Spirit of 76: Remembering when Bruce Springsteen brought Born to Run to The Spectrum
(UPDATE 10/2019: Though the original Soundboard recordings of these concerts have been removed from YouTube, individual songs remain, and we’ve shared those links below.)
It’s no accident that Bruce Springsteen frontloaded his his first arena shows in Philadelphia with three songs centered around a nocturnal theme.
On October 25th and October 27th, 1976, Springsteen played two concerts at The Spectrum, and both shows opened with “Night,” followed by the meet-at-midnight rare cut “Rendezvous,” and then “Spirit in the Night” from his debut LP Greetings From Asbury Park, NJ.
Obviously, the concerts took place during the night time, but there was more significance to it than that. On this soundboard recording of night two, you can hear The Boss sum it up in his delivery: “You work nine to five / and somehow you survive till the night.”
October 27th was a Wednesday. This wasn’t even a weekender crowd cheering for that lyric; it was people who had been at their respective grinds all day long, in offices or factories or schools or wherever they might be employed; people who had to go to work the next day but knew that they had earned this night out and were going to enjoy themselves. Springsteen himself was in the middle of a similar trajectory here. Trivia time: can you remember where Bruce played his first Philadelphia-area concert after the release of his breakout LP Born To Run? It wasn’t these shows at The Spectrum, that’s for sure. Think smaller. Much smaller. The album came out on August 25th, 1975, and Springsteen played the cozy Main Point in Bryn Mawr on September 4th. To be fair, it was an underplay at a venue he loved — he had done two nights at the Tower Theater the previous year, with other Main Point gigs in the mix — but the growth in the wake of Born To Run was exponential.

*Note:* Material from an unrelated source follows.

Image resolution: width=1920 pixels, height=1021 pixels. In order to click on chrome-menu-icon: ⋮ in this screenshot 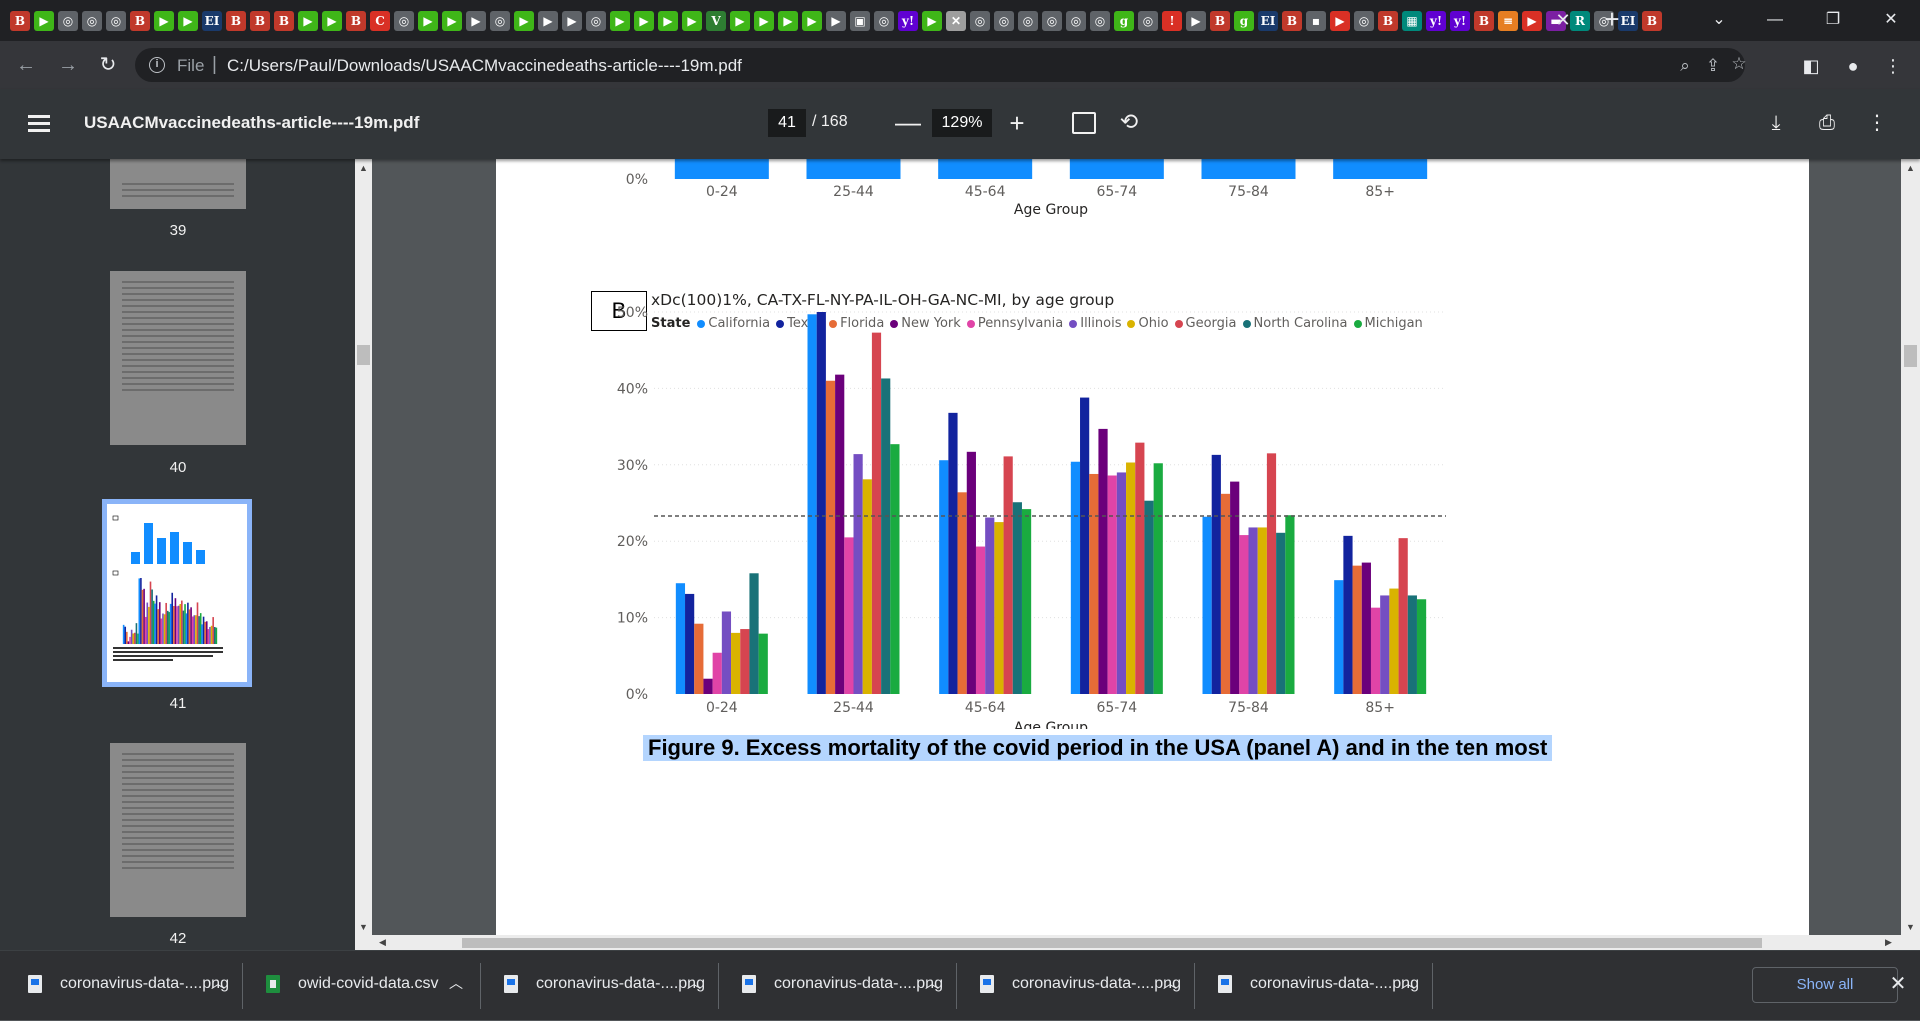, I will do `click(1893, 66)`.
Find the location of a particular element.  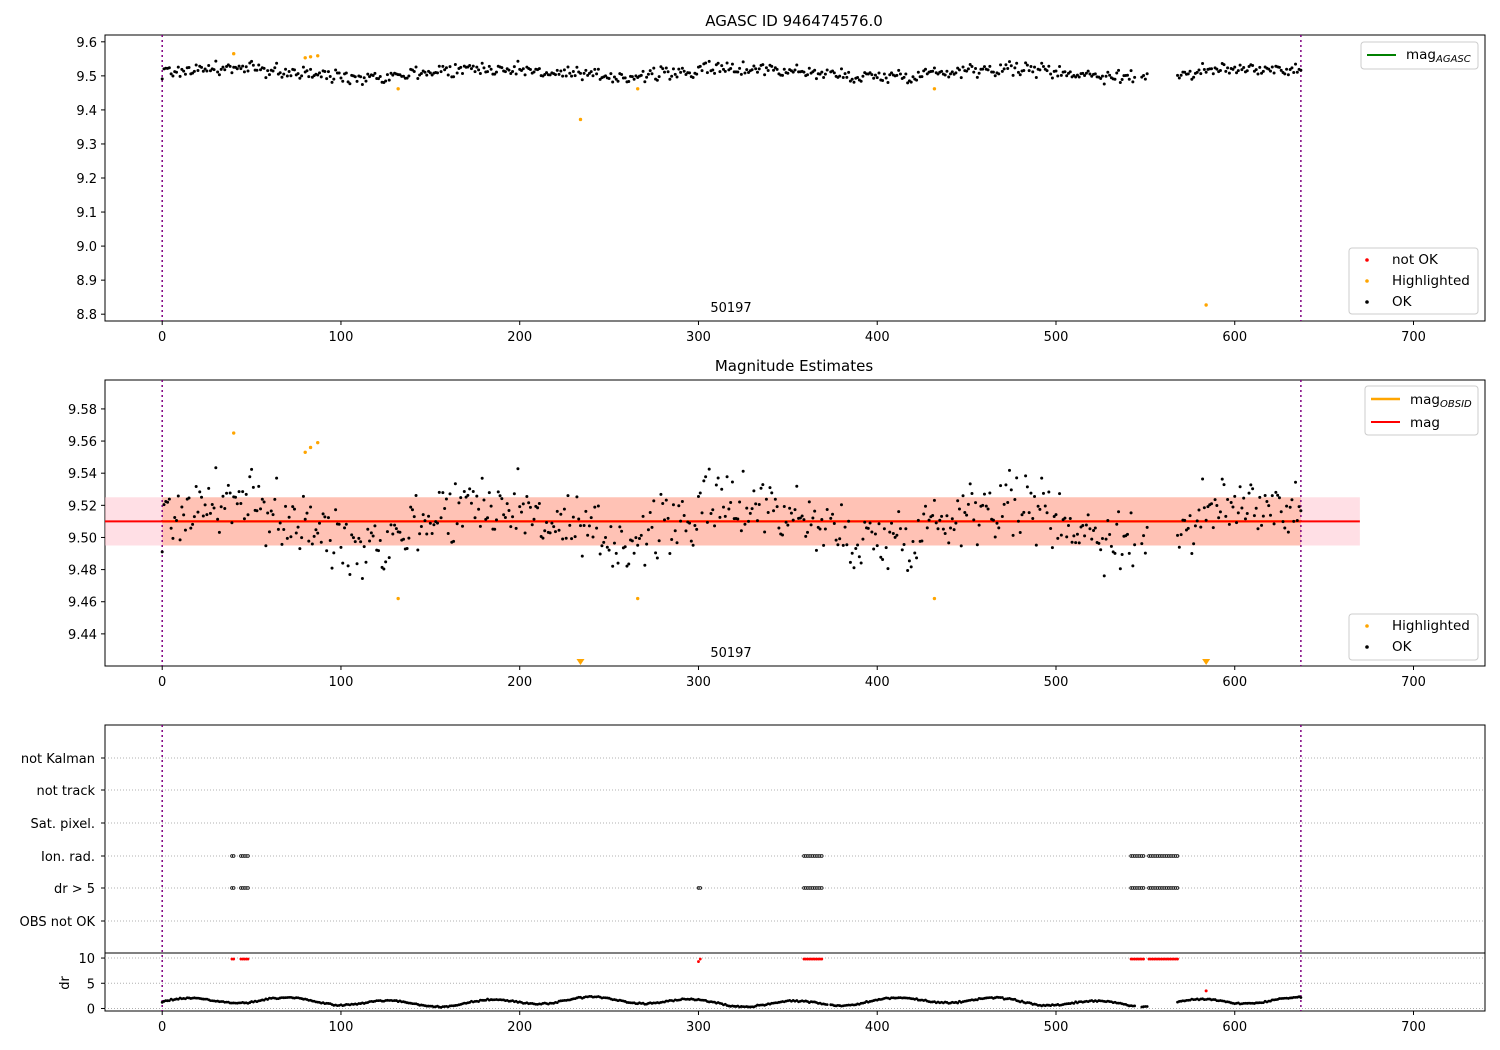

x-tick-label: 200 is located at coordinates (520, 682).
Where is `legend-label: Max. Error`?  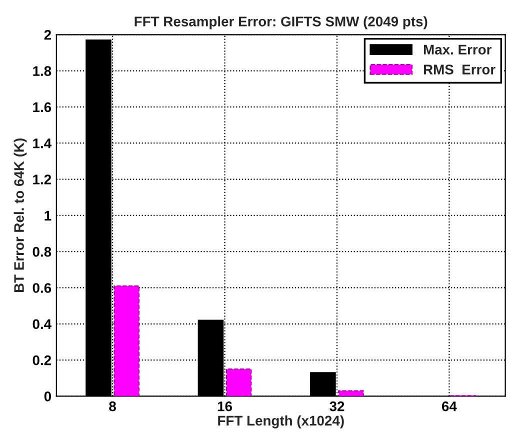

The Boss wrapped 1975 with three nights at the Tower Theater, including a New Years’ Eve gig, and for this, his next pass through Philadelphia, Springsteen was arena-size. (He and the E Street Band had been arena-ready for years.)
The above soundboard recording of the show on the 27th is a thing of beauty; the below audience recording of the show on the 25th drags a little by comparison, as audience bootlegs do, but both are nevertheless archival artifacts giving us a sense of how much Bruce and the band were an unstoppable force, even in their relative adolescence. Listen for stories about Bruce and Philly radio personality Ed Sciaky which may or may not be true, an early version of “Something In The Night” (there’s that theme again) from Darkness on the Edge of Town, a tearjerking take on “Incident on 57th Street” from The Wild, The Innocent, and The E Street Shuffle, and a killer performance by The Miami Horns on “Tenth Avenue Freeze-Out” and “Rosalita (Come Out Tonight).”